Jordan Poler featured in Business North Carolina

Jordan Poler, Ph.D., professor of chemistry in the Klein College of Science, was featured in Business North Carolina’s article “NC Trend: Chemistry prof’s startup attacks a complex global challenge.”

Poler is advancing a new approach to removing toxic forever chemicals and other contaminants from drinking water, a challenge that affects millions of North Carolinians. After early work on carbon‑related contamination during the Flint water crisis, Poler shifted his research focus when PFAs such as GenX were discovered in the Cape Fear River in 2017. 

Poler launched nanXPure, a startup he co-founded with longtime water industry executive Dana Hicks. Supported by nearly $1 million in grants from the National Science Foundation, U.S. Environmental Protection Agency and NCInnovation, the company uses zeolite‑based materials that attract and trap negatively charged PFAs within seconds, offering a regenerable, nontoxic filtration method.

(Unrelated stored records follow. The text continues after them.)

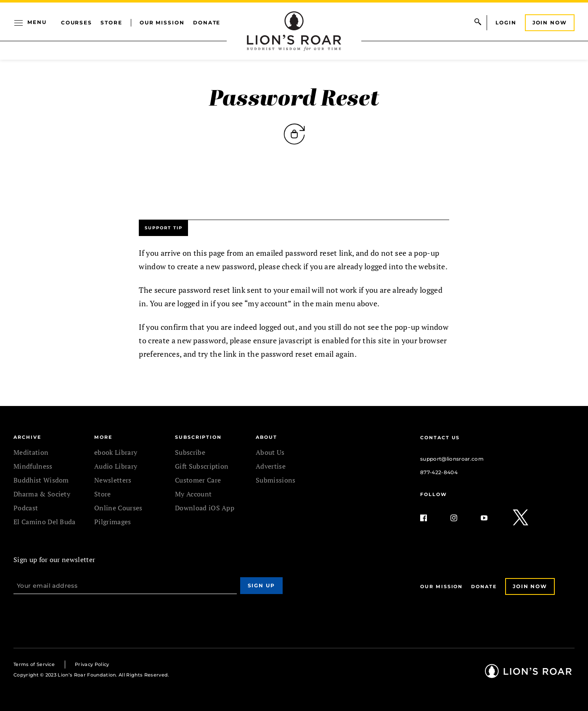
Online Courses (118, 508)
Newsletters (113, 480)
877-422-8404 (439, 472)
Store (111, 22)
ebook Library (116, 452)
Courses (77, 22)
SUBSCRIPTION (198, 437)
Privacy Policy (92, 664)
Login (506, 22)
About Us (270, 452)
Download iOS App (204, 508)
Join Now (550, 22)
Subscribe (190, 452)
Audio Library (116, 466)
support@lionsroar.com (452, 459)
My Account (193, 494)
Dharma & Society (42, 494)
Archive (27, 437)
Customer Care (198, 480)
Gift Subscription (201, 466)
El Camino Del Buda (45, 522)
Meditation (31, 452)
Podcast (26, 508)
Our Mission (162, 22)
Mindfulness (33, 466)
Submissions (275, 480)
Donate (207, 22)
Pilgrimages (113, 522)
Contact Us (440, 438)
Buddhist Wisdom (41, 480)
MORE (103, 437)
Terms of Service (34, 664)
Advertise (270, 466)
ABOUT (266, 437)
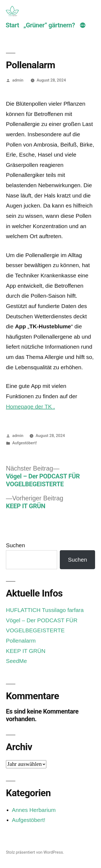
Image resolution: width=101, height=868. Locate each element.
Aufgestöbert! (24, 443)
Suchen (15, 545)
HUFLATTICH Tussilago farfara (45, 610)
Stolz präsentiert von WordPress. (35, 852)
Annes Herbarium (34, 810)
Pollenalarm (21, 641)
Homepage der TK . (31, 406)
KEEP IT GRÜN (26, 651)
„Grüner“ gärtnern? (49, 25)
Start (12, 25)
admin (17, 80)
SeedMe (16, 661)
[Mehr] (83, 26)
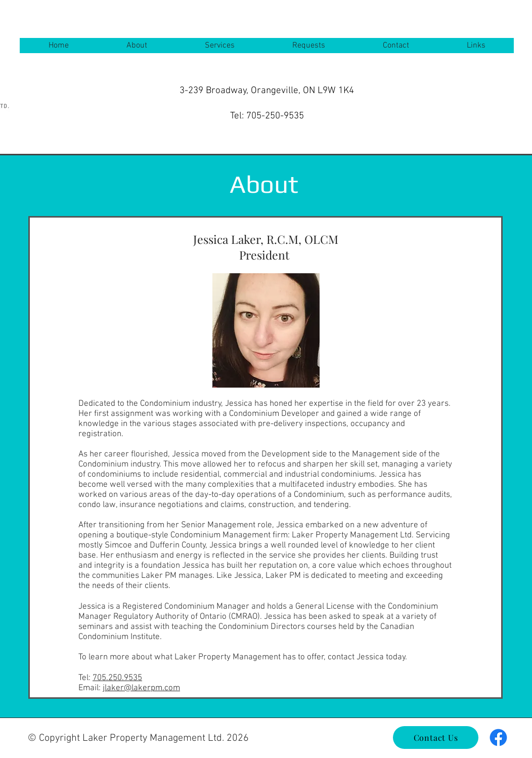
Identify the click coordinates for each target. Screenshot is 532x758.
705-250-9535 (275, 116)
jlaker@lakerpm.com (141, 688)
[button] (136, 46)
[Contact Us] (435, 737)
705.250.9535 (117, 678)
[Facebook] (498, 737)
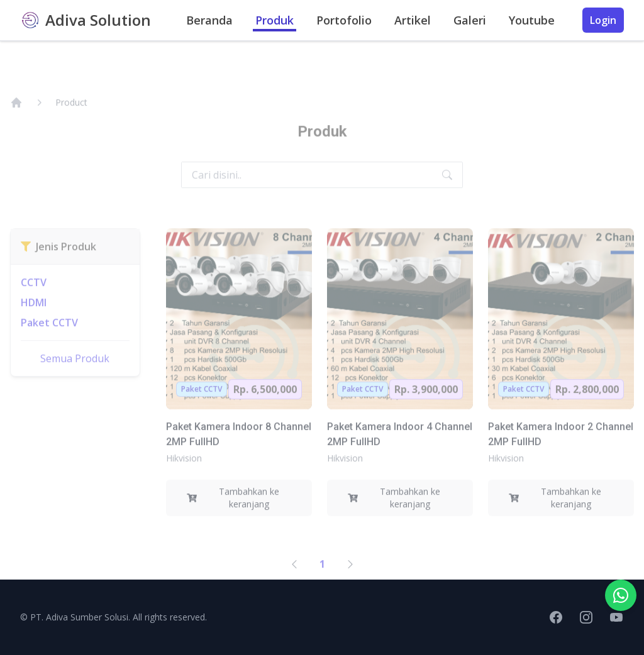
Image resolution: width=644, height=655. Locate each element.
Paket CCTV (49, 338)
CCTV (33, 298)
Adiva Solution (98, 20)
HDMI (33, 318)
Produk (274, 20)
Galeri (470, 20)
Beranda (209, 20)
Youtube (531, 20)
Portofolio (344, 20)
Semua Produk (75, 374)
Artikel (413, 20)
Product (71, 118)
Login (603, 20)
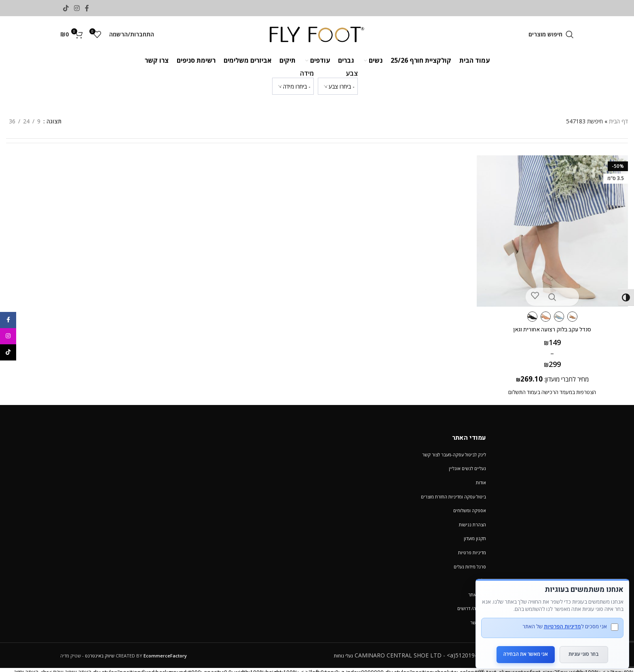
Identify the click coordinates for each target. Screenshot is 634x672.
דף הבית (618, 121)
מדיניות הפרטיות (558, 620)
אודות (481, 482)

“Our goal is to disrupt the point-of-use drinking water industry with our regenerable and reusable media and devices,” Poler said.

nanXPure is currently scaling production with Goulston Technologies in Monroe, North Carolina, and preparing for pilot manufacturing, with initial plans to market a refrigerator‑compatible household filter and future ambitions to serve municipal water systems. 

“It was quite an awakening for me to learn how much I didn’t know. Faculty are used to being the experts in the room. But when you’re talking with water treatment operators and technicians, you’re climbing a steep learning curve,” said Poler. “Great ideas are easy. Solving real problems for real people is what makes a business viable. And you can’t do it alone.”